▸ Exercise prompt:
Arrange the items from the line containing "You are a GUI" through the end of the items as a numbered list, skipping blank lines and leaving out the pictures.

▸ Input records:
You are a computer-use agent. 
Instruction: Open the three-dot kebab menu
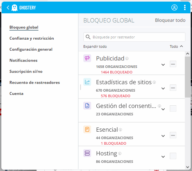pyautogui.click(x=185, y=7)
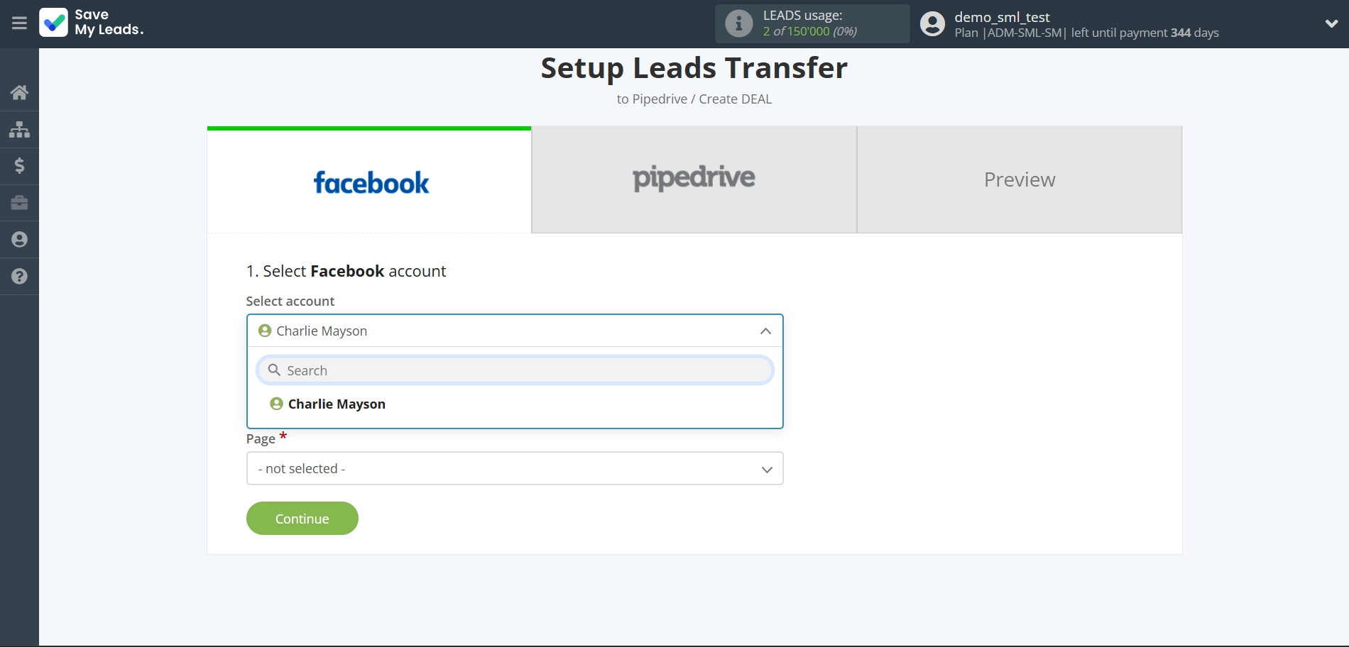Go to Home via sidebar icon
This screenshot has width=1349, height=647.
click(19, 92)
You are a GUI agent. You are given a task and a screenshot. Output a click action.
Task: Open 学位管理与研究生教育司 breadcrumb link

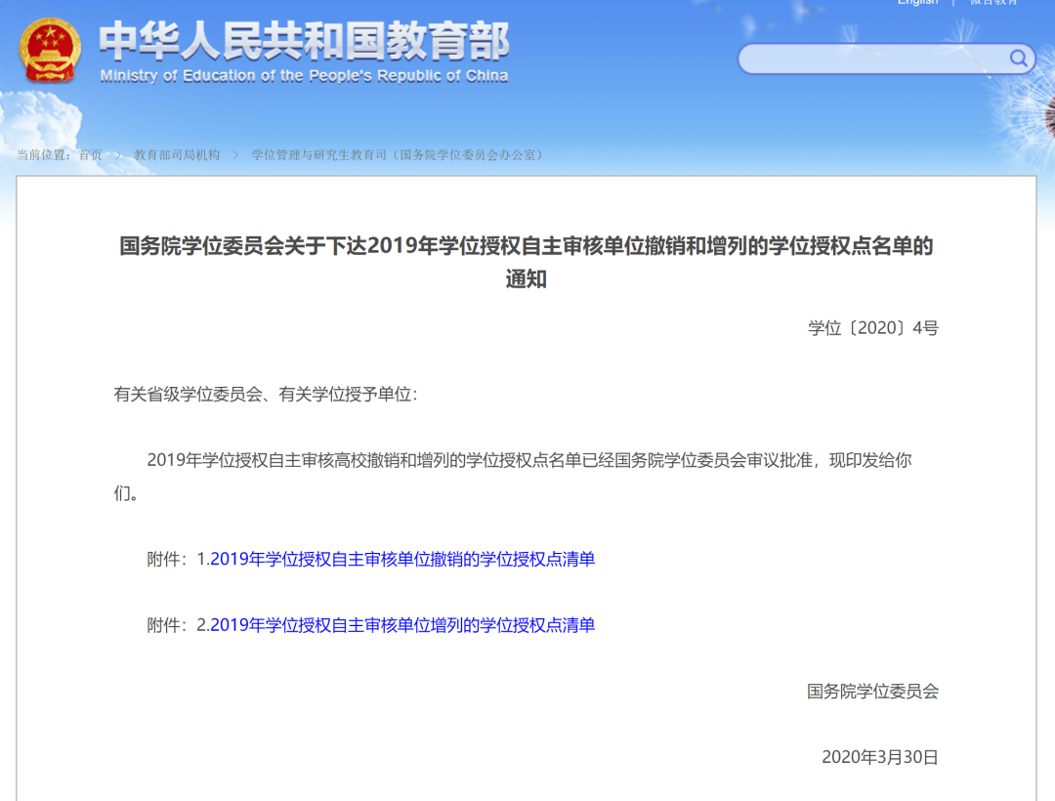[398, 155]
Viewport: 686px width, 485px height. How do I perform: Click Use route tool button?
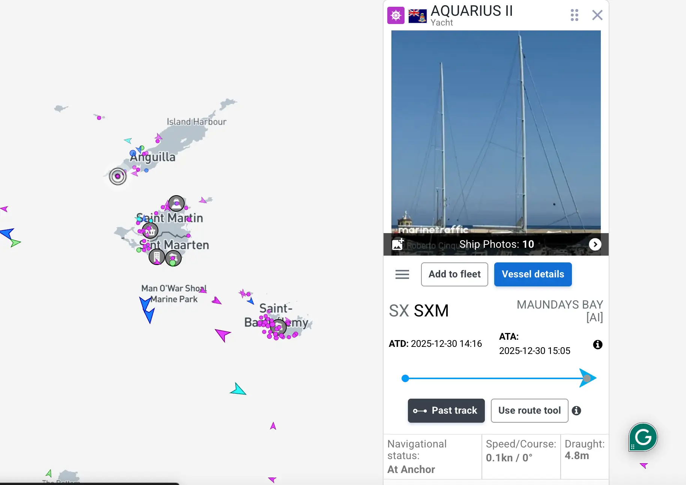point(529,411)
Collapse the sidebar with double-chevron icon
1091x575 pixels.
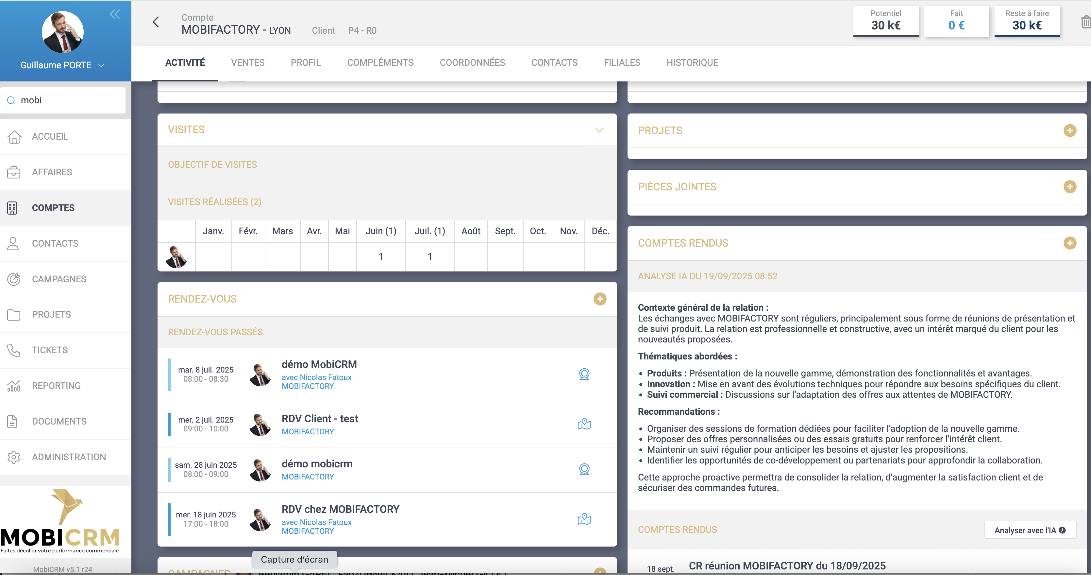114,14
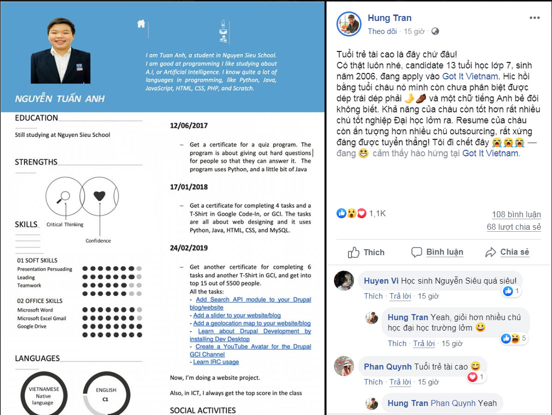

▸ Task solution:
1. You are a GUI agent. You are given a task and a screenshot. Output a click action.
2. Task: Open 学位管理与研究生教育司 breadcrumb link
3. [398, 155]
4. Viewport: 686px width, 485px height. How do I perform: Click Use route tool button?
5. point(529,411)
6. Collapse the sidebar with double-chevron icon
7. 1091x575 pixels.
8. 114,14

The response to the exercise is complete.